HC Deb 20 October 1949 vol 468 cc754-6
Mr. Eden

(by Private Notice) asked the Secretary of State for the Colonies whether he has any statement to make on the position at Hong Kong?

The Secretary of State for the Colonies (Mr. Creech Jones)

Yes, Sir. The latest information from the Governor of Hong Kong is that Chinese Communist regular forces arrived at Shumchun on the Chinese side of the frontier on 17th October. The frontier is quiet, and no incidents have been reported to me. There had up to the time of the Governor's last report been no incursion of retiring Nationalist troops into Hong Kong territory. A number of refugees have arrived in the territory.

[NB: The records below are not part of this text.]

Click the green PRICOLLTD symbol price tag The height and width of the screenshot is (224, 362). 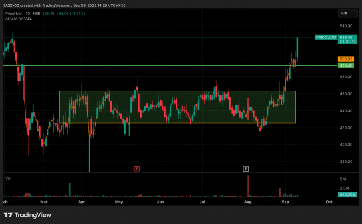326,38
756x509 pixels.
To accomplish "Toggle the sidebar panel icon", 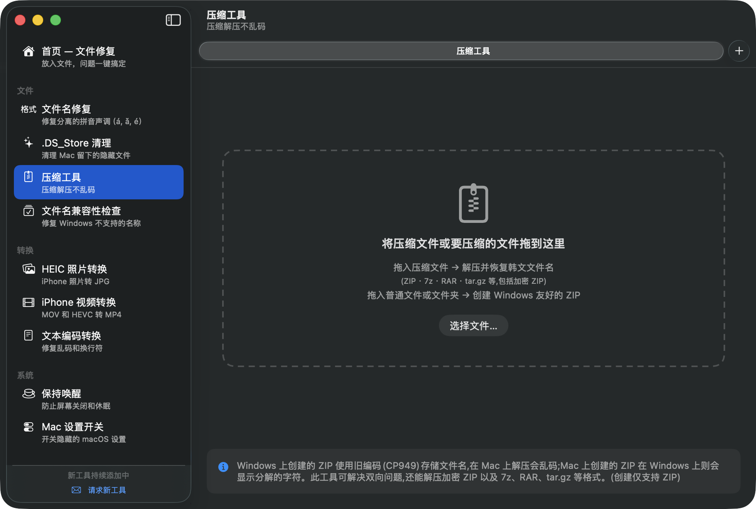I will tap(173, 20).
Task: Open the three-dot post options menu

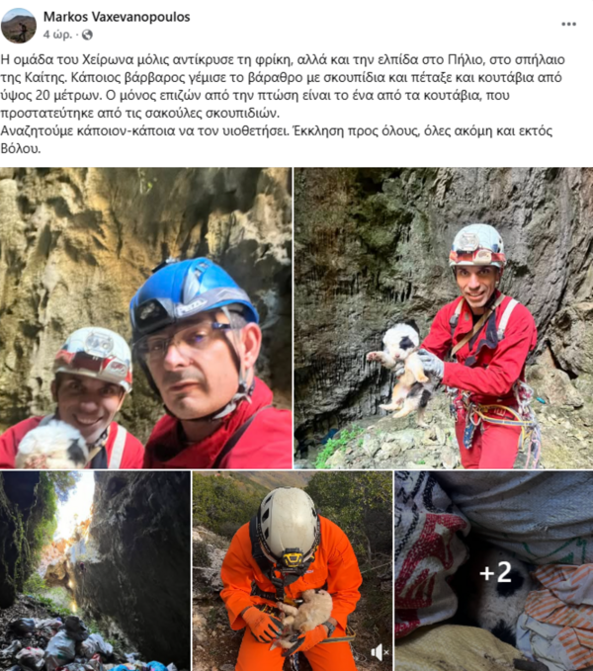Action: 568,24
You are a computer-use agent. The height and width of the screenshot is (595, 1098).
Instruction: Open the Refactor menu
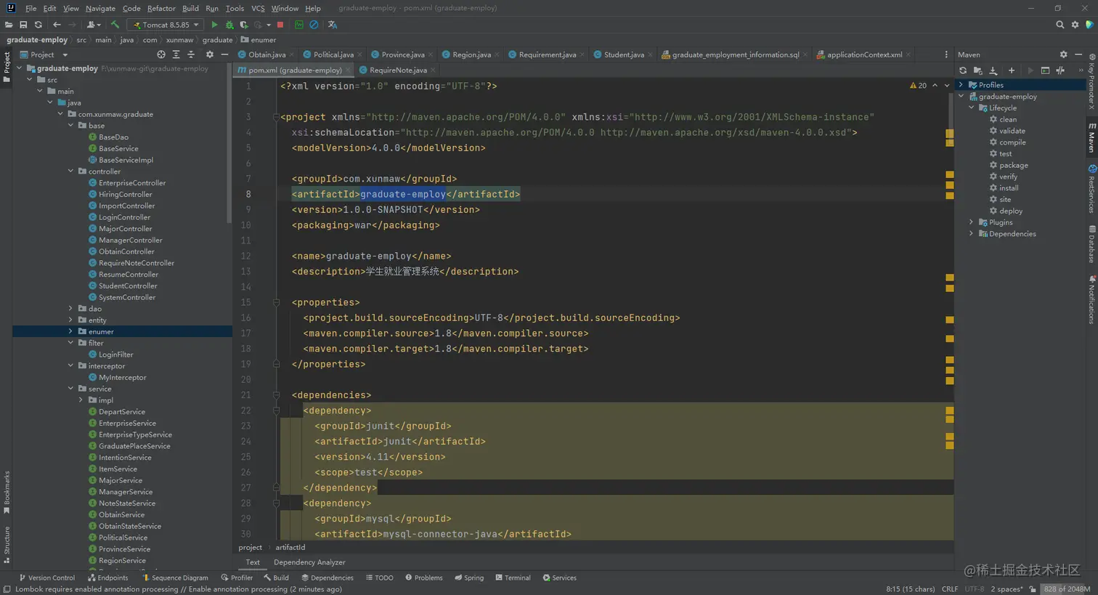pos(160,8)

In the Colony the position remains satisfactory. The railway service to Canton is temporarily suspended owing to damage to a bridge in the Chinese section, but the Governor reports that there is a good possibility of resumption of traffic fairly soon, when repairs have been effected and the track surveyed.

Mr. Eden

I ask the right hon. Gentleman to accept that, while there are no doubt many differences between us on other subjects, I think I can say that in all parts of the House there is both thought for and confidence in our authorities, our commanders and our troops in Hong Kong.

Vice-Admiral Taylor

Will the Secretary of State give the House an assurance that, so far as the defence of Hong Kong is concerned, finance will not come into the question at all?

Mr. Pickthorn

Has the right hon. Gentleman any estimate of the number of refugees who have entered Hong Kong, as he said in his original reply?

Mr. Creech Jones

I have no very recent information, except that of three or four days ago when the Governor reported that the numbers were comparatively small.

Colonel Gomme-Duncan

Can the right hon. Gentleman give the House any information about Communist activities within the Colony?

Mr. Creech Jones

Nothing is being done which is prejudicial to law and order in the territory. This matter is, of course, under the very close supervision of the Governor and the authorities there.

Major Legge-Bourke

Have any special arrangements been made to ensure that there will be adequate food supplies in the event of large numbers of refugees coming into the Colony?

Mr. Creech Jones

The whole question of supplies to the territory—both to the Colony and the leased territories—has for some time received the most careful attention of the Government, and I think it can be said that very satisfactory arrangements have been made.